• Excerpted text
*** Block opens ***
I Wasn’t Taught In History Class That Slaves Were Tortured Out Behind My High School
“I don’t think there is any worse hell than that Sugar House.”

In the sixth grade in 1969, I attended a public school in Charleston, which integrated suburban whites with urban blacks for the first time. That year was chaos, reminding me of the time we are living through now. My mother was a teacher in that school, and not much learning, at least not much classroom learning, went on that year.
Entering the seventh grade, I attended a private college preparatory school on Archdale Street in downtown Charleston. I’d spend the next six years there, graduating in 1977. Today we’d call this a white flight school. I think back on the decision my mother faced in 1970. While she was a part of the culture she grew up in, she wasn’t overtly racist, in fact she taught in what today are high minority, Title 1 schools most of her career. She made the best decision she could for her child at the time.
As middle and high school students, we learned a rosy history of Charleston, South Carolina, and the United States. We were never taught that the evil institution called the Sugar House, which was a slave torture chamber, once existed around the corner from the school. One slave who experienced it remembered, “I have heard a great deal said about hell, and wicked places, but I don’t think there is any worse hell than that Sugar House.” This kind of horrific treatment of human beings was whitewashed out of the history we were taught. It’s dangerous to compare any culture to Nazis, but the history we were taught would be like German students not learning about the gas chambers. Ironically, several students in my school were Jews whose grandparents had been in concentration camps. Seared into my mind is meeting a friend’s grandmother who had a number tattooed onto her arm.
*** Block closes ***
• Exercise requirements
[a] List every year mentioned in the essay.
[b] On what street was the private college preparatory school described in the essay located?
[c] Return the passage of the essay between "Entering the seventh" and "at the time.", inclusive, word for word.
The rows that follow are not needed.

• Dataset entries
*** Block opens ***
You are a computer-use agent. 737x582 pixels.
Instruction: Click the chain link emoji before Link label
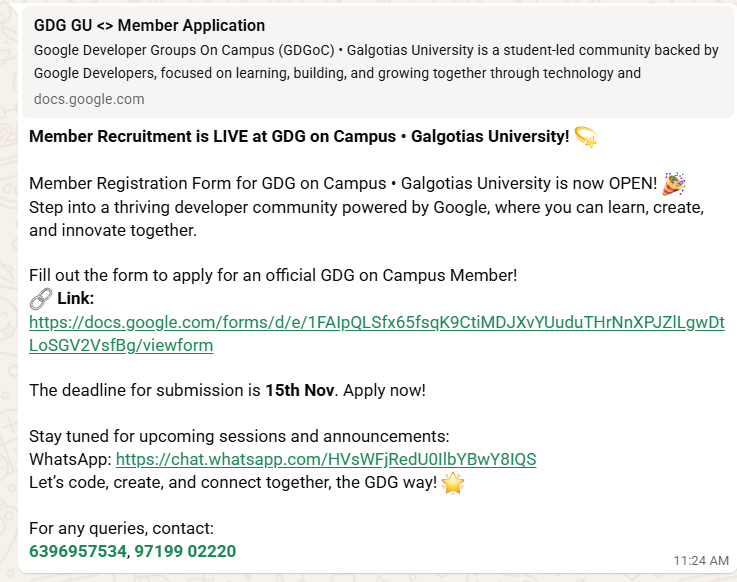(41, 299)
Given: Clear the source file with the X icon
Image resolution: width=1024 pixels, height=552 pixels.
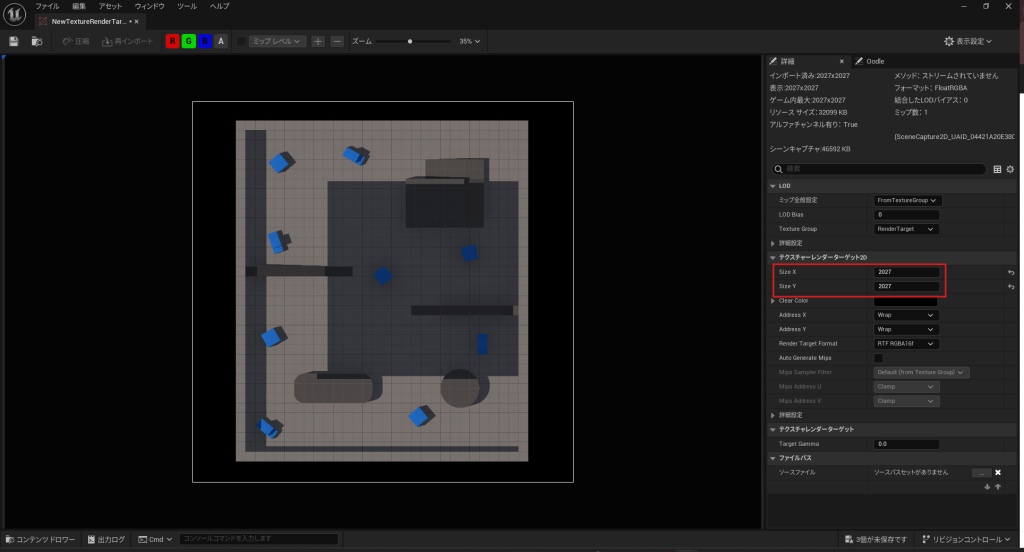Looking at the screenshot, I should 997,472.
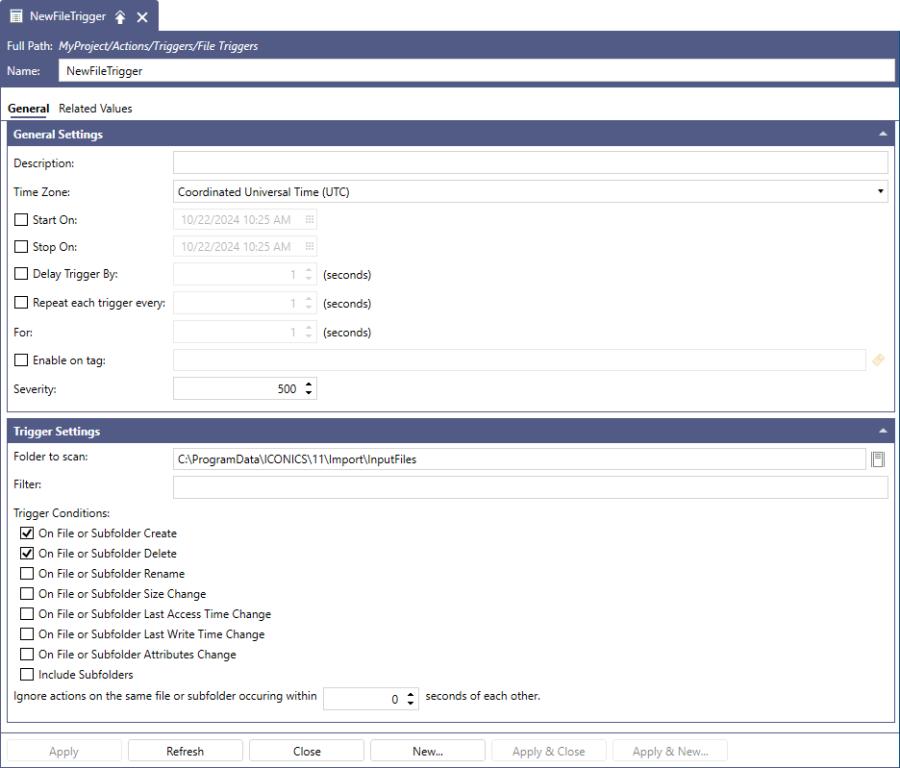Click the Refresh button
The width and height of the screenshot is (900, 768).
coord(185,751)
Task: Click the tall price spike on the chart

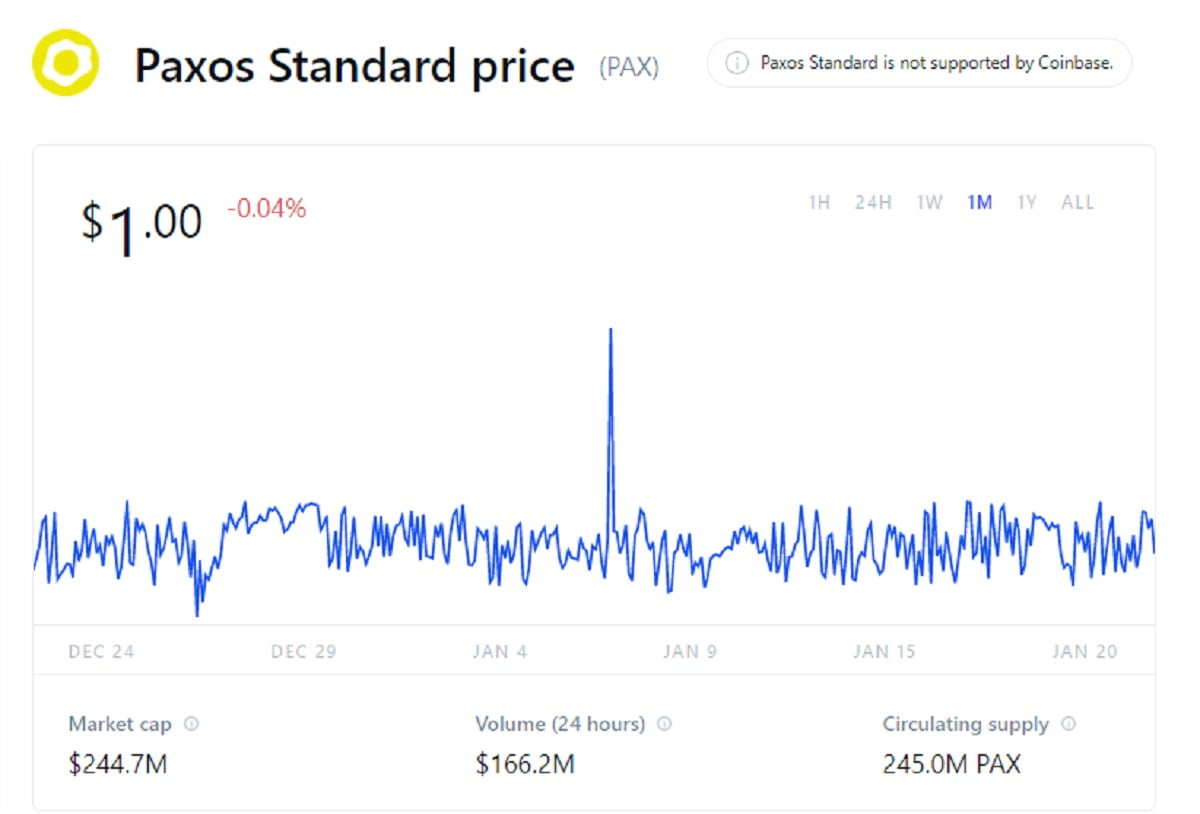Action: (610, 380)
*** Block closes ***
• Task-by-task outputs
[a] 1969, 1970, 1977

[b] Archdale Street, in downtown Charleston.

[c]
Entering the seventh grade, I attended a private college preparatory school on Archdale Street in downtown Charleston. I’d spend the next six years there, graduating in 1977. Today we’d call this a white flight school. I think back on the decision my mother faced in 1970. While she was a part of the culture she grew up in, she wasn’t overtly racist, in fact she taught in what today are high minority, Title 1 schools most of her career. She made the best decision she could for her child at the time.